You are viewing a plain text version of this content. The canonical link for it is here.

Posted to user@nutch.apache.org by Bai Shen <ba...@gmail.com> on 2012/01/12 17:41:35 UTC

Fetching large files

I'm using nutch in distributed mode.  I'm crawling large files(a bunch of
videos), and when the fetcher map job goes to merge the spill files in
order to send to the reduce I'm getting an OOM exception.  It appears to be
because the merge is attempting to merge the data from all of the fetched
files in memory.

Has anyone else run into this problem?

Thanks.

Re: Fetching large files

Posted by Bai Shen <ba...@gmail.com>.

I could, but it's still possible that I'd run into this problem later.

The issue is that the map job merges the output from the spill files into
one file to send to the reduce job.  When it does this, it attempts to
bring the entire output into memory before writing out to the single file.
As such, if you have more fetched content than allocated for the job heap,
you get an OutOfMemoryException.

And no, I'm not having any other problems parsing the segments.

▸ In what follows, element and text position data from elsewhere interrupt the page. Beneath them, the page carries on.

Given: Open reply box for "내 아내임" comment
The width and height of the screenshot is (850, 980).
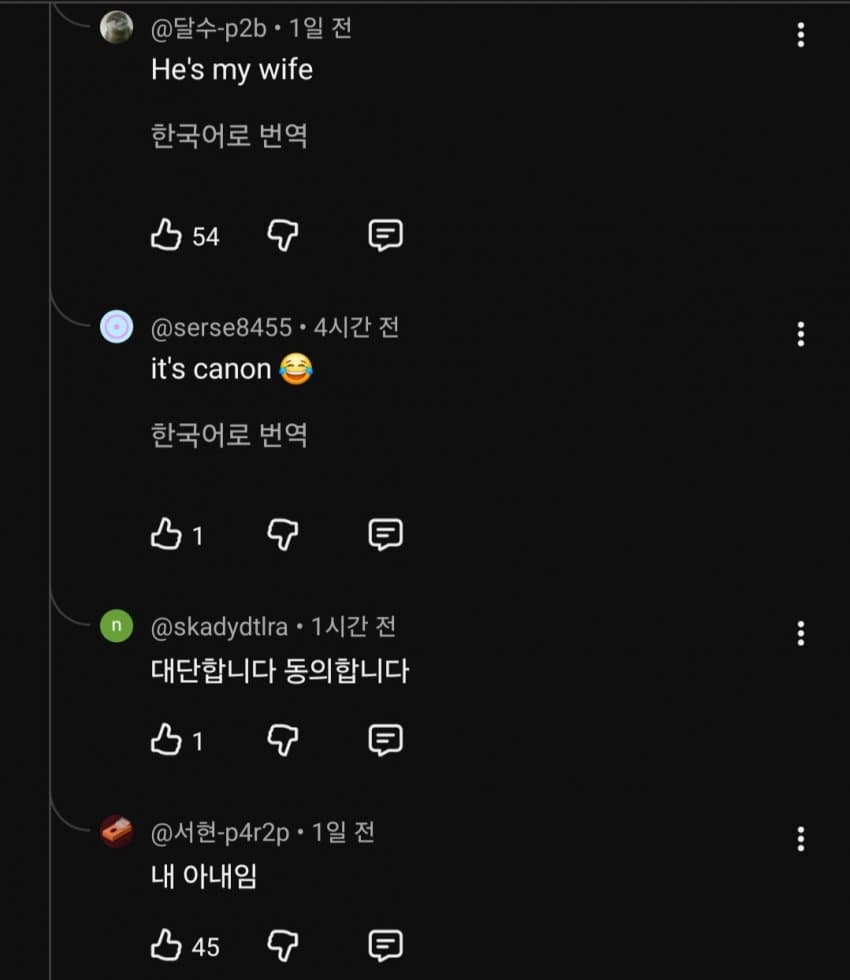Looking at the screenshot, I should [385, 945].
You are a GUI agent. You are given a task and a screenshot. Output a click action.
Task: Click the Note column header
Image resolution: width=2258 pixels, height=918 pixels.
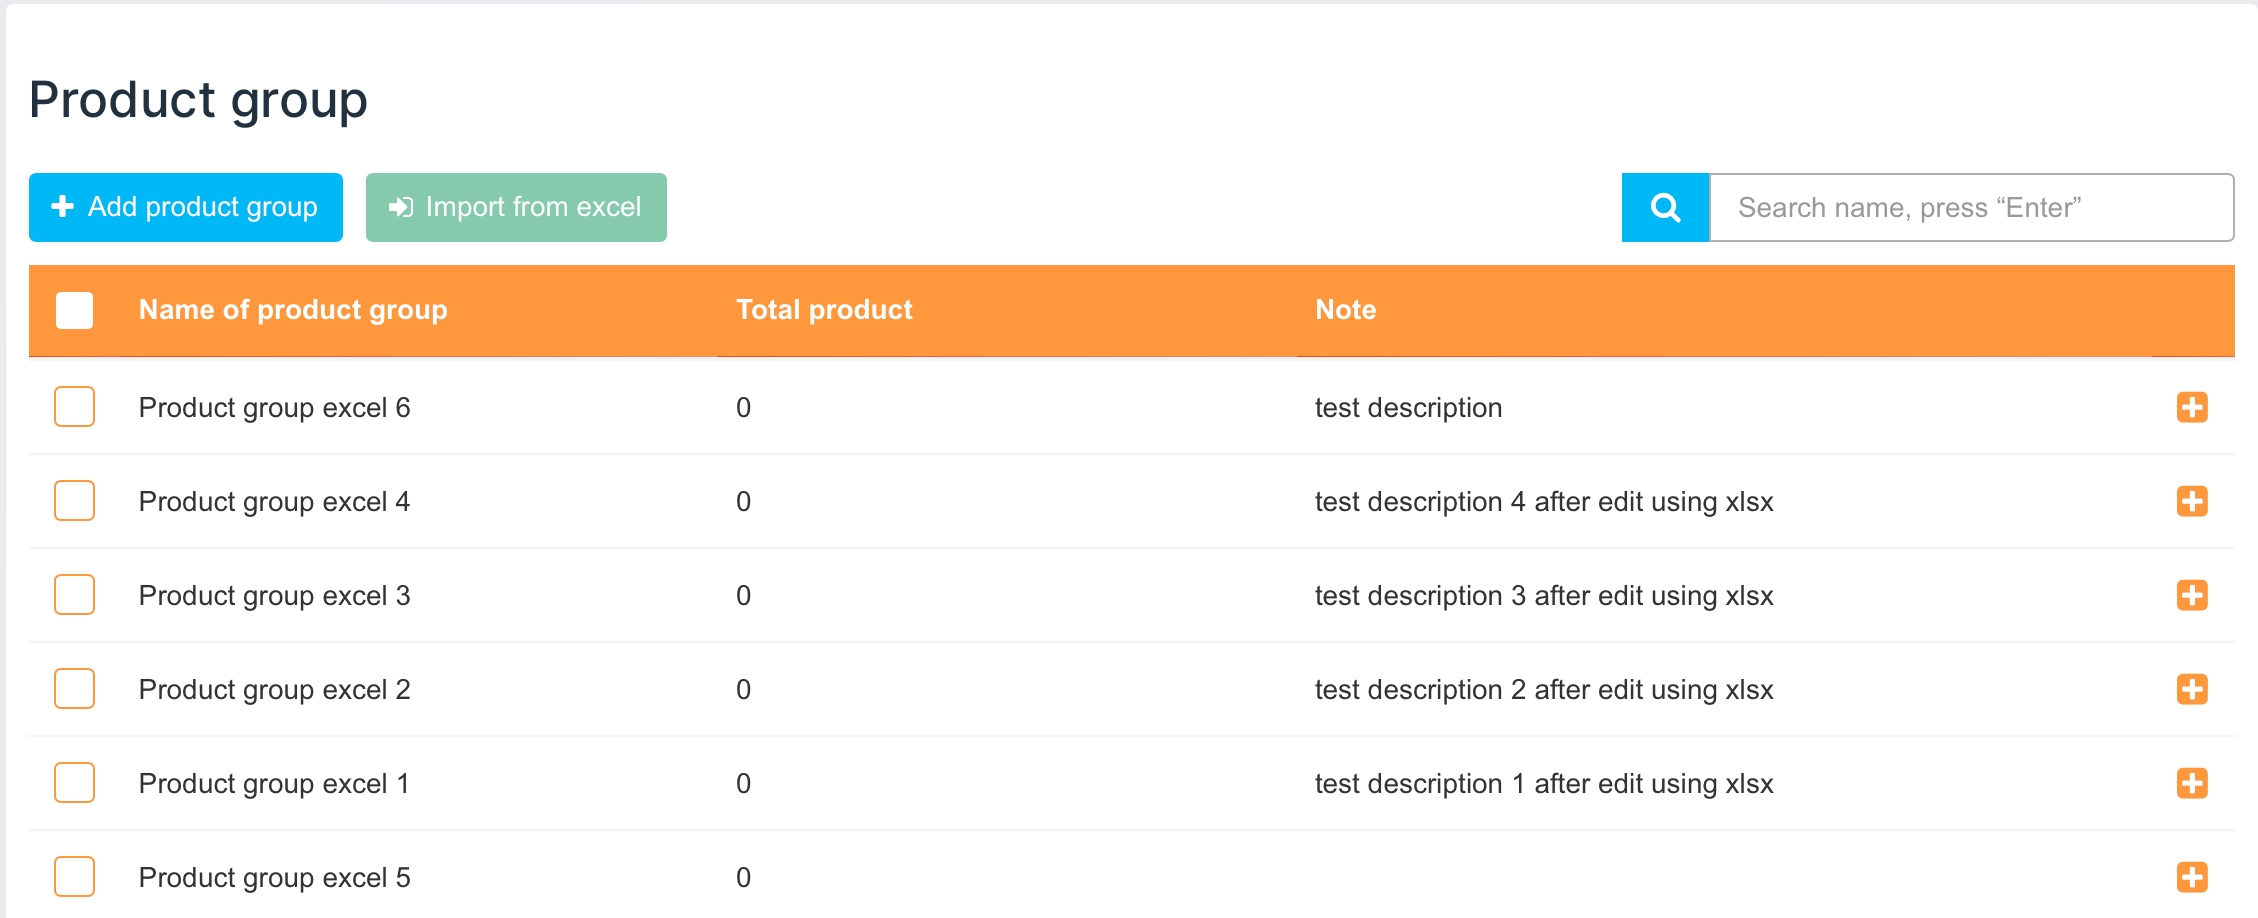point(1345,310)
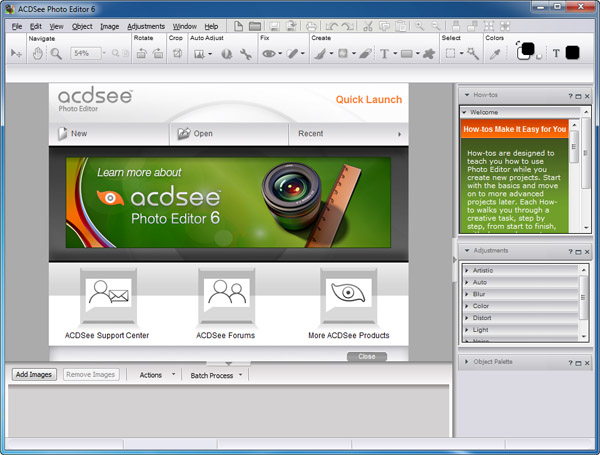
Task: Open the Adjustments menu
Action: pos(146,25)
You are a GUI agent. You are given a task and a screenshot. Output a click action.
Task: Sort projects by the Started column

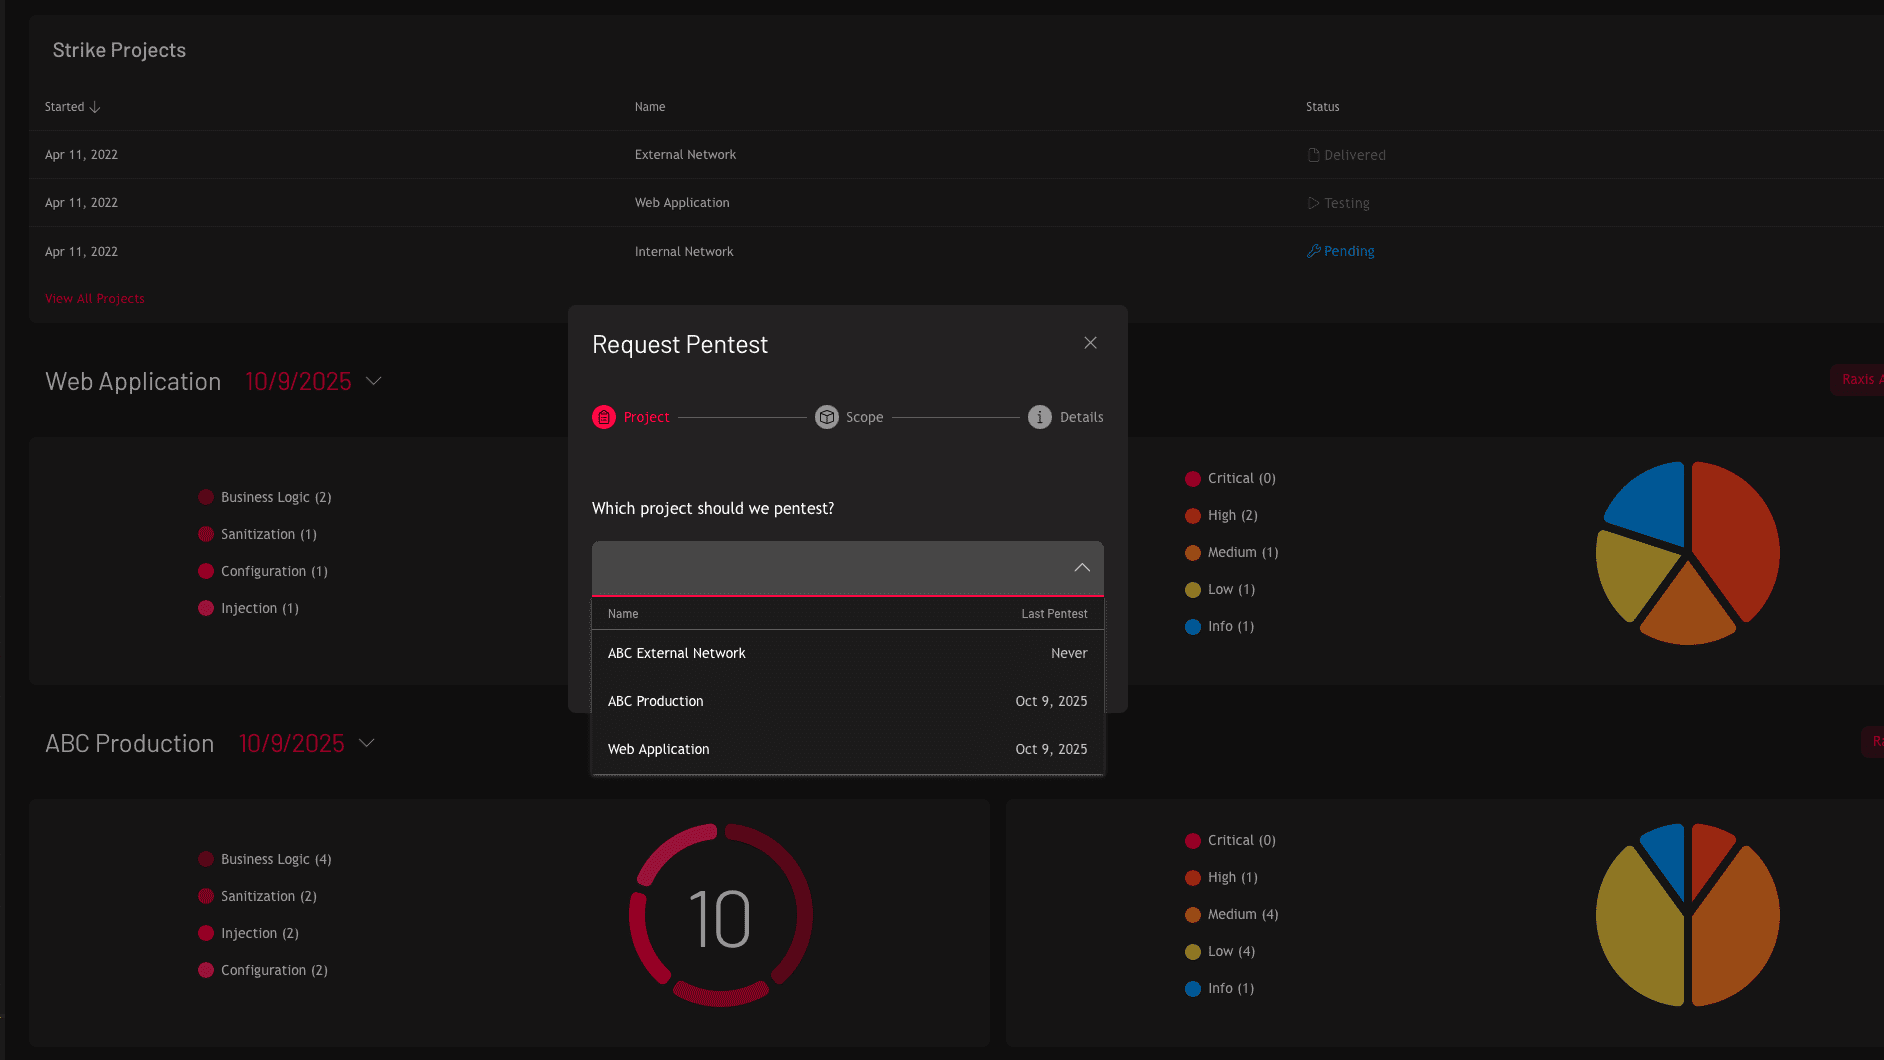(71, 106)
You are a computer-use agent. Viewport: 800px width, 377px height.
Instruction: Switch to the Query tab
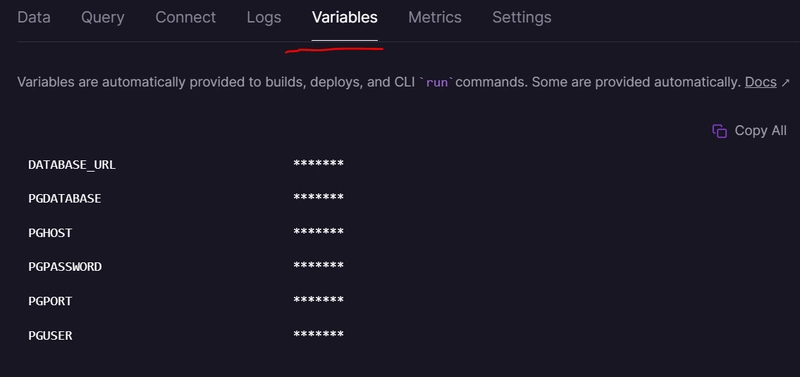click(103, 17)
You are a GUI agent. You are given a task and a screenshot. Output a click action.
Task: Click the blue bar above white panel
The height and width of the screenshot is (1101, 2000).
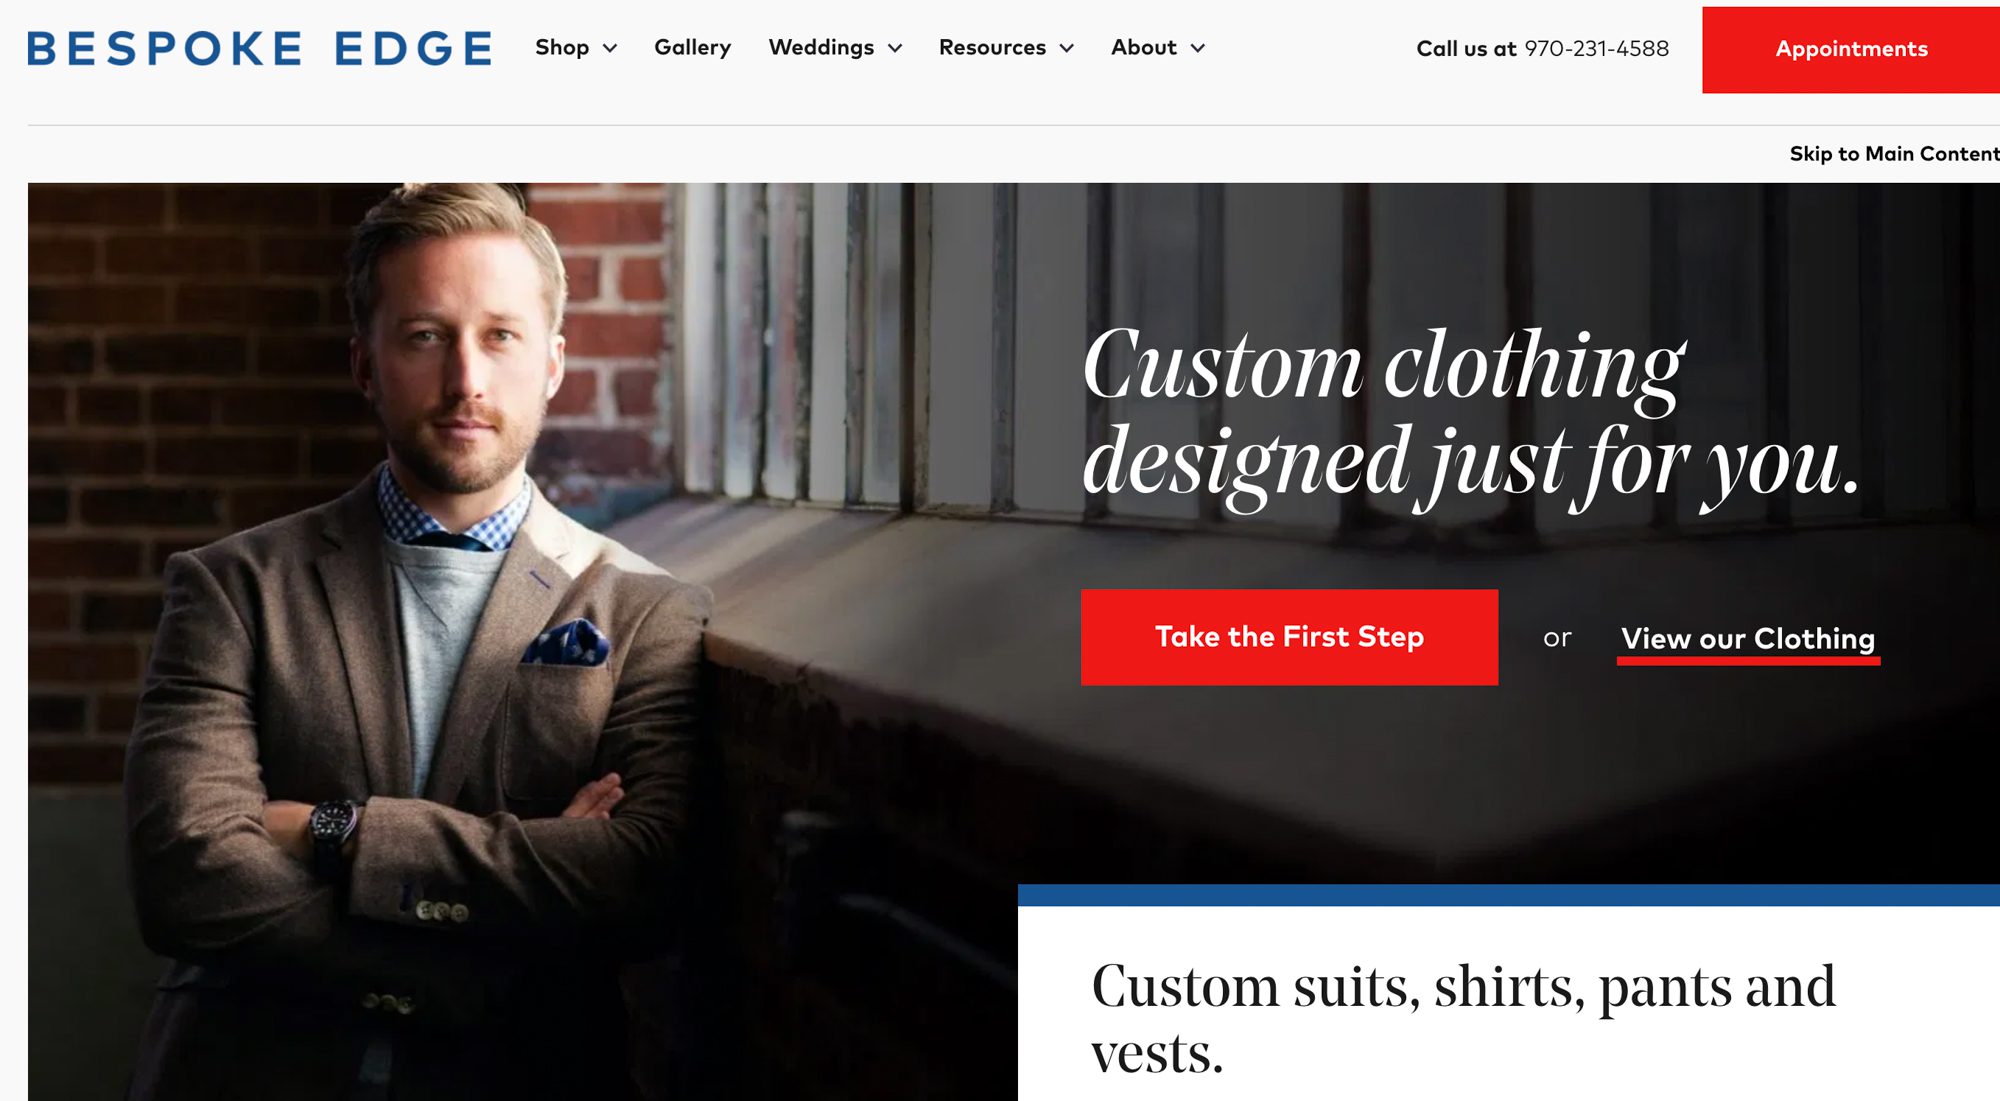click(x=1509, y=895)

On Thu, Jan 12, 2012 at 4:51 PM, Lewis John Mcgibbney <
lewis.mcgibbney@gmail.com> wrote:

> Is it possible for you to fetch smaller segments, parse them, then merge
> incrementally rather than attempting to merge several larger segments at
> once?
>
> Are you getting any IO problems when parsing the segments? If so this may
> be an early warning light to attack the problem from another angle.
>
> On Thu, Jan 12, 2012 at 4:41 PM, Bai Shen <ba...@gmail.com> wrote:
>
> > I'm using nutch in distributed mode.  I'm crawling large files(a bunch of
> > videos), and when the fetcher map job goes to merge the spill files in
> > order to send to the reduce I'm getting an OOM exception.  It appears to
> be
> > because the merge is attempting to merge the data from all of the fetched
> > files in memory.
> >
> > Has anyone else run into this problem?
> >
> > Thanks.
> >
>
>
>
> --
> *Lewis*
>

Re: Fetching large files

Posted by Lewis John Mcgibbney <le...@gmail.com>.

Is it possible for you to fetch smaller segments, parse them, then merge
incrementally rather than attempting to merge several larger segments at
once?

Are you getting any IO problems when parsing the segments? If so this may
be an early warning light to attack the problem from another angle.

On Thu, Jan 12, 2012 at 4:41 PM, Bai Shen <ba...@gmail.com> wrote:

> I'm using nutch in distributed mode.  I'm crawling large files(a bunch of
> videos), and when the fetcher map job goes to merge the spill files in
> order to send to the reduce I'm getting an OOM exception.  It appears to be
> because the merge is attempting to merge the data from all of the fetched
> files in memory.
>
> Has anyone else run into this problem?
>
> Thanks.
>

-- 
*Lewis*